If we start simple, we will not consider commuting any of the symbols on the arc's strings (this would violate the global variable ordering). Here, all normalization really is concerned with ensuring canonicity by dealing with the negation flag ( quite similar to the ones for #433 )

The normalization rules are as follows:

Normalized Meaning in words
(1,n) ¬(0,n) We need to fix using only one of the terminals.
¬(¬(f,n)) (f,n) Double-negation cancels out.
(¬f,n)☆(g,n) ¬((f,n)☆(¬g,n)) The negation needs to be of a unique shape around the Shannon expansion.
U(¬f,n) ¬U(f,n) Negation propagates unchanged through useless variables.
X(¬f,n) ¬X(f,n) Negation propagates unchanged through xor variables.
Cbt(¬f,n) ¬C(¬b)t(f,n) Negation negates the canalizing variable during propagation.

The algorithms then work almost as usual.

  • In top-down algorithms, one needs to pass down and use parts of the context. The primary complications are in product construction algorithms.
    • If one is pairing two nodes of different arities, the reduction rules on the in-going arc of one node need to partially be merged with the out-going arcs of the other.
    • The different reduction rules need to be combined. For example, the U for a variable x combined with C01 on the paired arc is equivalent to C01. This may also interplay with the operator of the 2-ary product construction algorithm in interesting ways: the ∨ operator would in this case shortcut to ⊤.
  • In the bottom-up Reduce algorithm we merely need to propagate the strings of the suppressed nodes, such that they can be concatenated into the parent strings. The remaining work with the negation is also very local and covered with #433 .

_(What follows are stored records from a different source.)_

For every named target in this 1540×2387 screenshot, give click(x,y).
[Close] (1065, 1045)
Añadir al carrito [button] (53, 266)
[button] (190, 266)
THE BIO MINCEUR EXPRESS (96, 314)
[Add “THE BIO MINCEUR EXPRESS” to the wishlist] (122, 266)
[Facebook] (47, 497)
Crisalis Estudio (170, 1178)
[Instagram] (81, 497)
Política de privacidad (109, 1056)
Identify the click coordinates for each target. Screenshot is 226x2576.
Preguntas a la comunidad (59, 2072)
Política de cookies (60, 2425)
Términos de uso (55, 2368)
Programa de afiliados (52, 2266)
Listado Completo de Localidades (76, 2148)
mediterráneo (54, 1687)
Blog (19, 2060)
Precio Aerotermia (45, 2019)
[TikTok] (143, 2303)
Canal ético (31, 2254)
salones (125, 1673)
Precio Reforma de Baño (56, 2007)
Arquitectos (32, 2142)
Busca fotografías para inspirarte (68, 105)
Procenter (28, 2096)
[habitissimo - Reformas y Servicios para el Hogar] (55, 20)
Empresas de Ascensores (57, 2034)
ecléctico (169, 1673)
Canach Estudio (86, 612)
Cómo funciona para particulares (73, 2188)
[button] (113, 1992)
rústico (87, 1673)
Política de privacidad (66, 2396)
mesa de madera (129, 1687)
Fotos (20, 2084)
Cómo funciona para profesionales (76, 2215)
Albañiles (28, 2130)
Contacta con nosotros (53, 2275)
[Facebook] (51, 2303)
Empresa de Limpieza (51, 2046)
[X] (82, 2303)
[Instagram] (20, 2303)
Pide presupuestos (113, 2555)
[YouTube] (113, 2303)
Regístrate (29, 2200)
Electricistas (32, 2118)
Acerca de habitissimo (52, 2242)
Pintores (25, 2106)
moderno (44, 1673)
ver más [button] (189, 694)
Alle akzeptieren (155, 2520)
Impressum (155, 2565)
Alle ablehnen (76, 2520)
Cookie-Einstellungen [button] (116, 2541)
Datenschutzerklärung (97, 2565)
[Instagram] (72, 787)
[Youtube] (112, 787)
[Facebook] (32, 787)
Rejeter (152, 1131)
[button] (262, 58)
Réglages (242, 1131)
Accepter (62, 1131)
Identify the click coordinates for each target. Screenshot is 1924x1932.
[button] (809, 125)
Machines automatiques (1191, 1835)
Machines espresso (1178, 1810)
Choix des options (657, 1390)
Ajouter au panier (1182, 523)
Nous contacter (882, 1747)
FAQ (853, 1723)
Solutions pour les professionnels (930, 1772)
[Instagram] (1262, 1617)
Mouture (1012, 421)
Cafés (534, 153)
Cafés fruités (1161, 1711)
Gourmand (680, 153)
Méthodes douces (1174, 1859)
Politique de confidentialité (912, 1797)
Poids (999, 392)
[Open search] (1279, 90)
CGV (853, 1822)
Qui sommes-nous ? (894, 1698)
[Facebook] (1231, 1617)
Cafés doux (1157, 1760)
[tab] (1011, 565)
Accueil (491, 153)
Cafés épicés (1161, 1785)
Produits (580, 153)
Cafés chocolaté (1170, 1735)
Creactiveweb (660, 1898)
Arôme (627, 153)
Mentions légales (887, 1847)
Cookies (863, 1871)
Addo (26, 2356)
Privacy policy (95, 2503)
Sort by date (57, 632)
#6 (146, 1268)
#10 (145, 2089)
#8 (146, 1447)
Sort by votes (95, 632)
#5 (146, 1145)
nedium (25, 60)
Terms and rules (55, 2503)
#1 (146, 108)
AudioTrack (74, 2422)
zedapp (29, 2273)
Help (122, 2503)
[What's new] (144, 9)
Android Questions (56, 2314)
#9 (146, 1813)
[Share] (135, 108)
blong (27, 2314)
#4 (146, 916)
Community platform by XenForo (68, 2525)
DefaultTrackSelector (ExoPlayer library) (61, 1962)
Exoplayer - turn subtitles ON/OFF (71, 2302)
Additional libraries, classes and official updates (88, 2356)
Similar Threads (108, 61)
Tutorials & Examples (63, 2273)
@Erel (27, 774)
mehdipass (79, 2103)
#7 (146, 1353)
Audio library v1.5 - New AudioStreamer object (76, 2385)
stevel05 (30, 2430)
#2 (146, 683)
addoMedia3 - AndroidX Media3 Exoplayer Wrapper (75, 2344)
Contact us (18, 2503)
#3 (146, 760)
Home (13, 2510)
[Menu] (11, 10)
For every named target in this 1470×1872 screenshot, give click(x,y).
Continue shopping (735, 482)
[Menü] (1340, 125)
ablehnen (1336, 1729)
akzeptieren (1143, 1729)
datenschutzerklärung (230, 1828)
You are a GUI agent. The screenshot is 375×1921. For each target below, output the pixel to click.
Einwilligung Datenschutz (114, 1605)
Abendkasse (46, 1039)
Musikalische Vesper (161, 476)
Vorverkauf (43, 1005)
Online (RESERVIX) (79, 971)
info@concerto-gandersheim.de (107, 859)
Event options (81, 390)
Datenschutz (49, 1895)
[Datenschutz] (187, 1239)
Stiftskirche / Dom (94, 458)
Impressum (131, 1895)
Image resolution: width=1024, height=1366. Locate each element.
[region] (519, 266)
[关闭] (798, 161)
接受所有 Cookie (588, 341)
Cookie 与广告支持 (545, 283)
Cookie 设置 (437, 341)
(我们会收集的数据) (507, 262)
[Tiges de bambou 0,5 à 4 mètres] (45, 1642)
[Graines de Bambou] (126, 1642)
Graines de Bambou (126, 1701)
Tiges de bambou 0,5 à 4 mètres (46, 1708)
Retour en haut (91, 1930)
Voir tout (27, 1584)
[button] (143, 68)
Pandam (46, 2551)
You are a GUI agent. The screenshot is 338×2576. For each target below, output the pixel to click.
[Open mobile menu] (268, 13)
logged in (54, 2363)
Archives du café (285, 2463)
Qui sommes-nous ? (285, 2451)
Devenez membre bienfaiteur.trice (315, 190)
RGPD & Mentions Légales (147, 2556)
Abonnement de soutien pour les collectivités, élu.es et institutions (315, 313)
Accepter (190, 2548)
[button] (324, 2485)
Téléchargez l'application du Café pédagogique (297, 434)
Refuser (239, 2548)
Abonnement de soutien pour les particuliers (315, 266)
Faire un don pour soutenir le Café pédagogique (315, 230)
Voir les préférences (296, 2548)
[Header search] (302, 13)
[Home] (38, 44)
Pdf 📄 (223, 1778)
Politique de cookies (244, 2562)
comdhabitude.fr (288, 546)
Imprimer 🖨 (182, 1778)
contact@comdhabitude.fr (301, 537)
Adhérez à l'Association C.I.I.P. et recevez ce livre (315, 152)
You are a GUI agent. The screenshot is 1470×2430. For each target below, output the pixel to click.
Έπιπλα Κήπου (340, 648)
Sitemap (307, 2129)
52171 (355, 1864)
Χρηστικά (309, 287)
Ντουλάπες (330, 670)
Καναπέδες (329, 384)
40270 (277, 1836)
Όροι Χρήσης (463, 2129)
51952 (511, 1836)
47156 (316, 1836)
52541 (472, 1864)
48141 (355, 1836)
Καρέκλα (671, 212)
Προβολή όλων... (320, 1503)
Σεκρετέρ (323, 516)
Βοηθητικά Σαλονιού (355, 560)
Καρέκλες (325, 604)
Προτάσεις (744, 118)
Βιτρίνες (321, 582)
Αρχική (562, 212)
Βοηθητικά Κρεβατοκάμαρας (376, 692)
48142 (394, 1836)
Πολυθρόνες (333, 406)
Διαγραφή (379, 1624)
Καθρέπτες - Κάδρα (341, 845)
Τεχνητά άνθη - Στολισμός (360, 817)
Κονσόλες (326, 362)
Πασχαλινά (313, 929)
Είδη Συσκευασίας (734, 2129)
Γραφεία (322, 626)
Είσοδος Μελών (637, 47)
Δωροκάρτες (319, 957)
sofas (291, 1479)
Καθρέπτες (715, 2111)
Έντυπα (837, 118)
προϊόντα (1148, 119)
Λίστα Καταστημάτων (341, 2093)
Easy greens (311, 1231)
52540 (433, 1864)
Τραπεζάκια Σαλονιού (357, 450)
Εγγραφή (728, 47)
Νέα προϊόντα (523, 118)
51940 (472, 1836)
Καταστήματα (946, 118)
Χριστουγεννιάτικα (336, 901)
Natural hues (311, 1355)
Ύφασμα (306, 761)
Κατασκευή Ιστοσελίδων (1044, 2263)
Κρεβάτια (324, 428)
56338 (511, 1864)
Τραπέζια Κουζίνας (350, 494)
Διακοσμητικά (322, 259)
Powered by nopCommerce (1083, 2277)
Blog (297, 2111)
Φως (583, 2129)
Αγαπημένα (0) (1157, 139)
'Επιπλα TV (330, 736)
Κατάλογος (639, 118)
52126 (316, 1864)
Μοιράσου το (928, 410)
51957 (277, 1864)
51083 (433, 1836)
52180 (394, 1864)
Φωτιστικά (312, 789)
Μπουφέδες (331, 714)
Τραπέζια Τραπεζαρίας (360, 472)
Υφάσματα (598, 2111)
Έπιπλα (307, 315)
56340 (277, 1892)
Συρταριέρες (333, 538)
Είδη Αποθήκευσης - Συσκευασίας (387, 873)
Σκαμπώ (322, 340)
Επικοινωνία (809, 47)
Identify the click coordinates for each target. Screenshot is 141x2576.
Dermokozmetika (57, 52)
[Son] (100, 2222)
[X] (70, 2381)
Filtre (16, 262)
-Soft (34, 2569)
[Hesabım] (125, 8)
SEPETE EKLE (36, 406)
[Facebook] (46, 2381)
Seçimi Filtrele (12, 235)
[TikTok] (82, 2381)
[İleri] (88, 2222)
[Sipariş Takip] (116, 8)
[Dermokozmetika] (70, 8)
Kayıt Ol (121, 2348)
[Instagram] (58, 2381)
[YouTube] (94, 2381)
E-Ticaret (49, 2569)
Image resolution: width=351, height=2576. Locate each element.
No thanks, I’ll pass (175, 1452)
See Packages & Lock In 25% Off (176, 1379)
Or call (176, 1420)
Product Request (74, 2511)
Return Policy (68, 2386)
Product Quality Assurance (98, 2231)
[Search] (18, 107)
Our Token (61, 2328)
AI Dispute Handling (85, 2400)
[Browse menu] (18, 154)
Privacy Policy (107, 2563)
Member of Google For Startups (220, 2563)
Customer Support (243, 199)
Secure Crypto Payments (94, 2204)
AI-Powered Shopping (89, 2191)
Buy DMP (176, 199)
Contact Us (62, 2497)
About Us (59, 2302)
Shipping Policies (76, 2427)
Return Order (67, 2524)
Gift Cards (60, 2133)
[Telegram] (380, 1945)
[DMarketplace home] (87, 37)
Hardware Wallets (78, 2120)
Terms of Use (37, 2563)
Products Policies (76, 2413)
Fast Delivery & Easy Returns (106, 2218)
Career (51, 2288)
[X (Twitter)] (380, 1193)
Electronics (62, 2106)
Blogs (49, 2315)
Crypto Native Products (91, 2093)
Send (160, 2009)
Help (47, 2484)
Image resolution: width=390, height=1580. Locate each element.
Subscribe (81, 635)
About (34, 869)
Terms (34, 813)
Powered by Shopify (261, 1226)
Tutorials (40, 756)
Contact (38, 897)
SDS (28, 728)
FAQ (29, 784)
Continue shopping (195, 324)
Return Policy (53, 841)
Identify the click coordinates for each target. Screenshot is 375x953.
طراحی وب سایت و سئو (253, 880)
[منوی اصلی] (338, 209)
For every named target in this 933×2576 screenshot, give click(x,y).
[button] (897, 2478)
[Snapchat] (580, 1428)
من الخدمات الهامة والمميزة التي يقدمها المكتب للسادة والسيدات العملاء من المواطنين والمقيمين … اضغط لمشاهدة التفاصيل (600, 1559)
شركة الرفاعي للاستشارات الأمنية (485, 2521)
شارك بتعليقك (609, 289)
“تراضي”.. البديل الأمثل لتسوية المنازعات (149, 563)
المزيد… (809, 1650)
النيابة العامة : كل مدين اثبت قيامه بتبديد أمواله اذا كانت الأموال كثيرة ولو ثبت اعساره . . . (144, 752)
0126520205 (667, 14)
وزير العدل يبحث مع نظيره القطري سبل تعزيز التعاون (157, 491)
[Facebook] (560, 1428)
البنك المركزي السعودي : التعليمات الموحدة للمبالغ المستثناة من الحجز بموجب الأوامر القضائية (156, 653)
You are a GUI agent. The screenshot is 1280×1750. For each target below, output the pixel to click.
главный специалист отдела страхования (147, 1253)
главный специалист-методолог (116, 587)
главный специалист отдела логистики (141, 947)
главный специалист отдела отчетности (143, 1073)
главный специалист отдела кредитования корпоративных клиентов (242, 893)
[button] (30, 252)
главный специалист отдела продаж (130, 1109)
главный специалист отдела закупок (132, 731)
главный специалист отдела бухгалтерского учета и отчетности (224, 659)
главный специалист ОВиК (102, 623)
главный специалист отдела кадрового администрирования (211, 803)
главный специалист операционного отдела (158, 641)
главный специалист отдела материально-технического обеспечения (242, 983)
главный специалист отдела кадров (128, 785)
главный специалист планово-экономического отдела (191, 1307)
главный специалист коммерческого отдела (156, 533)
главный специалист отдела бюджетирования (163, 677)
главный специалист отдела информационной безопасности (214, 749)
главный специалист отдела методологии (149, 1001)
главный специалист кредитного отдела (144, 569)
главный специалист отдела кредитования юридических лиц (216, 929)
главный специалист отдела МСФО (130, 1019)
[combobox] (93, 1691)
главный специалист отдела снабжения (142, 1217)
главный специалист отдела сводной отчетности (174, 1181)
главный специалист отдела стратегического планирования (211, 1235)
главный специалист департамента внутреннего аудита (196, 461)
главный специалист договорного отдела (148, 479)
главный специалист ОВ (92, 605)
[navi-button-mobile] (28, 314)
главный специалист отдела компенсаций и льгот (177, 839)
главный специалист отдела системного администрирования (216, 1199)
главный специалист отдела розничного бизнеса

λDD-U (Uniform) Semantics λ

We can do even better by trying to commute the symbols and by "locally" changing the variable ordering. Surprisingly if we are careful this does not affect canonicity! Yet, it does come at the cost of much more complicated normalization rules (note: I will try to understand and write them down here later).

Other Tips for Implementation

Speaking with Thibault, I got the following tips:

Three terminal values

The implementation turns out to be slightly longer but much easier, if one has the three terminal values: , , and π. The first two are the 0-ary functions we know while the last one represents the 1-ary projection function, i.e. the Shannon expansion of a single variable.

The above example in this case becomes.

          |
          | USSS
          |
         (☆)
        /   \*
    US |     | SU
        \   /
         (π)

For example, when doing the product construction and seeing x needs to both C00 and C11, then we may immediately abort further recursion and collapse to π.

TPIE Implementation Details

Hopefully from the above, we can see a way to implement this fascinating Decision Diagram into Adiar. Yet, there are a few technical details about the TPIE library we use underneath.

We need to store the above strings. Yet, their length is unknown at compile time which means we need to serialize and deserialize them. Luckily, TPIE already supports serialization. Furthermore, TPIE allegedly has a variant of the tpie::merge_sorter that also supports serialization. Yet, the tpie::priority_queue only works on a fixed element type T. Hence, to properly support λDDs we need to first further develop on TPIE.

SSoelvsten avatar Jun 20 '23 09:06 SSoelvsten

A simpler place to start on this might be Edge Specified Reduction BDDs.